Diese Schließungen haben sie seit Juni 2009 mit einem vorgeblichen Prüfauftrag erst zum Schluss offensichtlich vorangetrieben und heute gegen den Widerstand der Bevölkerung, gegen unsere Kritik und gegen die betroffenen Ortsbeiräte mit deren teils einstimmigen Beschlüssen aller ParteivertreterInnen nun durchgesetzt.
Aus unserem fortwährendem Eintreten für ein dezentrales Bäderangebot und unserem verlässlichen Votum gegen ein derart finanzierte Zentralbad als PPP-Projekt versuchte diese ganz große Koalition der Bäder-Totengräber heute abzuleiten, DIE LINKE wolle höhere Entrittspreise und damit sozial Benachteiligte in Kiel ausgrenzen.
Diese groteske Entgleisung entstammt sicher dem schlechtem Gewissen und Erklärungsnot gegenüber den eigenen ParteivertreterInnen in den Stadtteilparlamenten, denn im Gegenteil kalkulieren CDU, SPD, FDP, Grünen und SSW nun mit einem Anstieg der jetzigen Eintrittspreise auf 3 Euro und rühmen sich damit noch.
Dabei wissen doch deren VertreterInnen von der 1. Kulturkonferenz zur „Teilhabe für Menschen mit geringen finanziellen Mitteln" vom 9.10.2009, dass ein geringer Eintritt nichts nutzt, wenn dazu die Anfahrtskosten von den Stadtteilen her kommen und nicht durch das von uns beantragte Mobilitätsticket aufgefangen werden.
Mit ihrem heutigen Selbstlob einer sozialen Wohltat für genau diese Menschen fallen insbesondere SPD und Grüne ausserdem ihren Ortsbeiräten auf dem Ostufer in den Rücken und so wird sich der Elmschenhagener Vorsitzende Langfeld von seiner Frau einiges erklären lassen müssen.

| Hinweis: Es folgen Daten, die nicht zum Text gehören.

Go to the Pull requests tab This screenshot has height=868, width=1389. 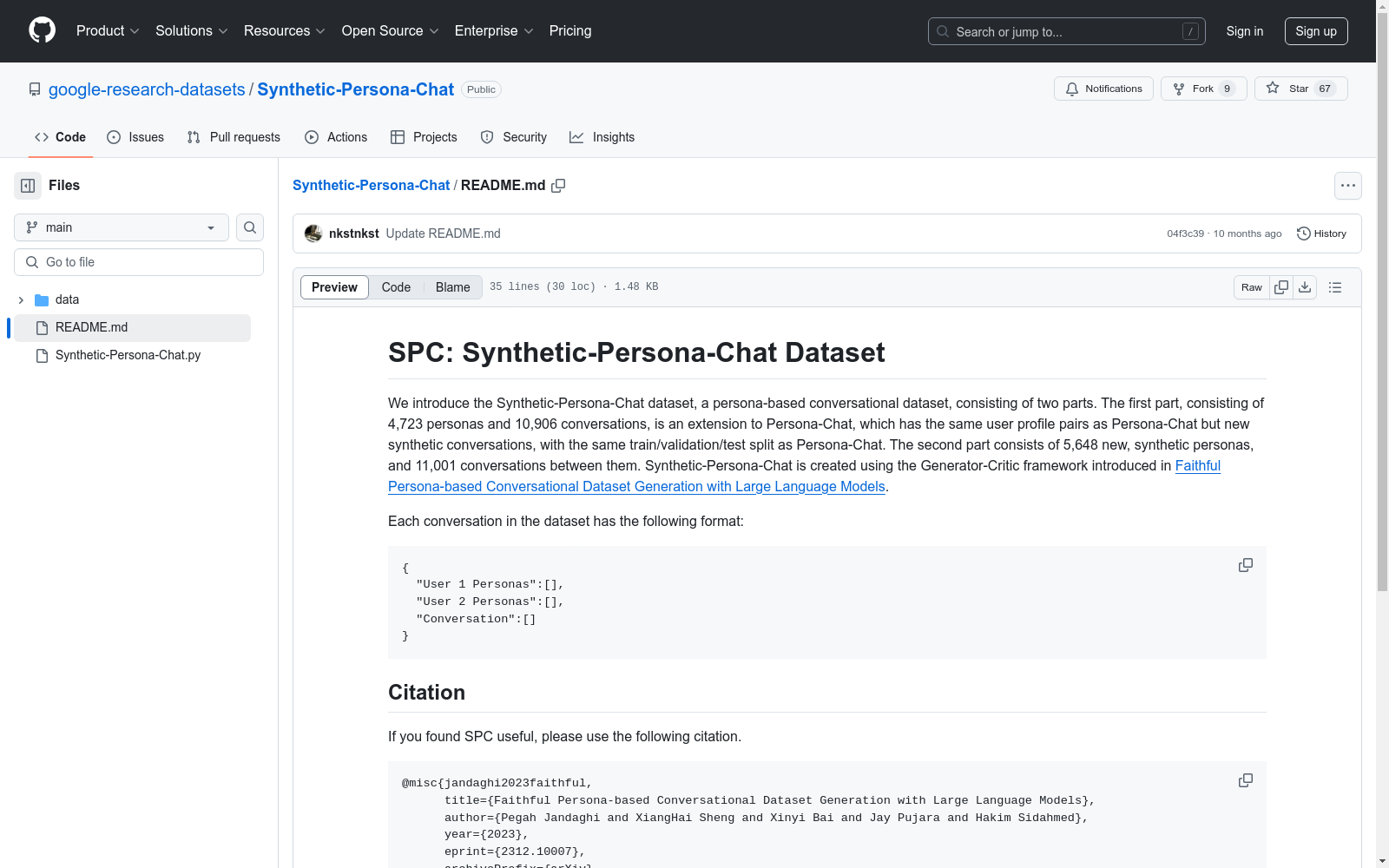tap(234, 137)
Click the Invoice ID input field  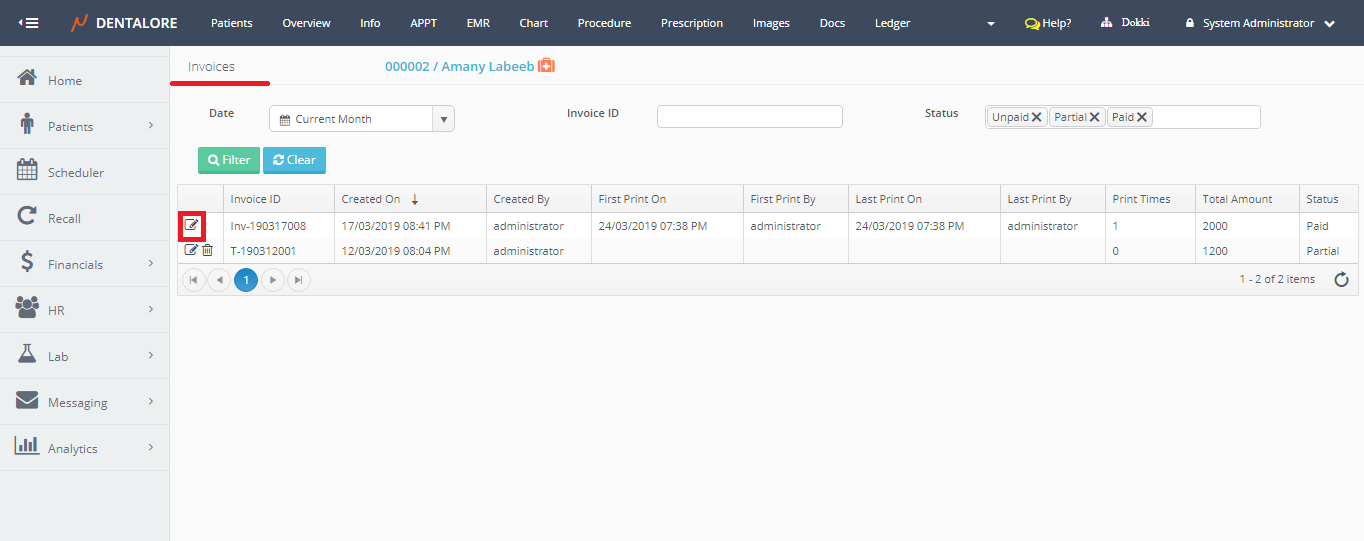(749, 117)
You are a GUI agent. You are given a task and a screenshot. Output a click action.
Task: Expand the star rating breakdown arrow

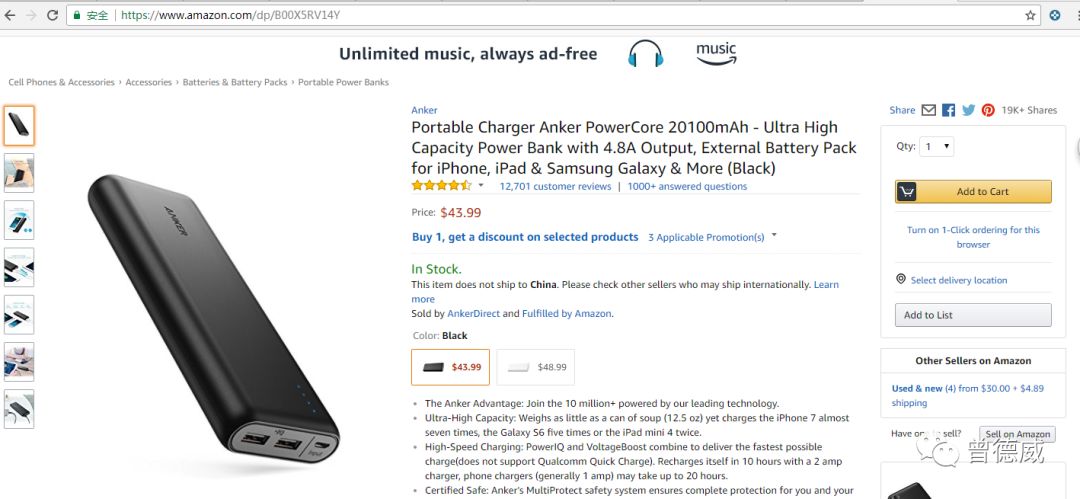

Ohnehin kursierten auf den Rathausfluren während der Haushaltsberatungen Listen, wie wenig eigene Vorschläge die SPD-Ratsfraktion innerhalb der „Dänenampel" durchsetzen konnte, wohingegen die Grünen und SSW heute alles Gewünschte durchgestimmt bekamen.
Die Ratsfraktion DIE LINKE steht weiterhin dazu, die kommunale Bäderlandschaft als Teil der öffentlichen Daseinsvorsorge komplett in der öffentlichen Hand zu belassen.
Sie besteht weiterhin darauf, die Gemeindeordnung Schleswig-Holstein einzuhalten, die vor einem solch weitgehenden Beschluss wie dem heutigen zwingend eine Kinder- und Jugendbeteiligung vorschreibt.
Ferner besteht sie weiterhin auf der Einhaltung des von ihr initiierten und im September 2009 einstimmig in der Ratsversammlung gefällten Ratsbeschlusses, zur Durchführung eines Werkstattverfahrens, um die Beteiligung von Kindern und Jugendlichen aus verschiedenen Stadtteilen sicherzustellen.
Die Ratsfraktion DIE LINKE behält sich anderenfalls den Weg zur Kommunalaufsicht ausdrücklich vor."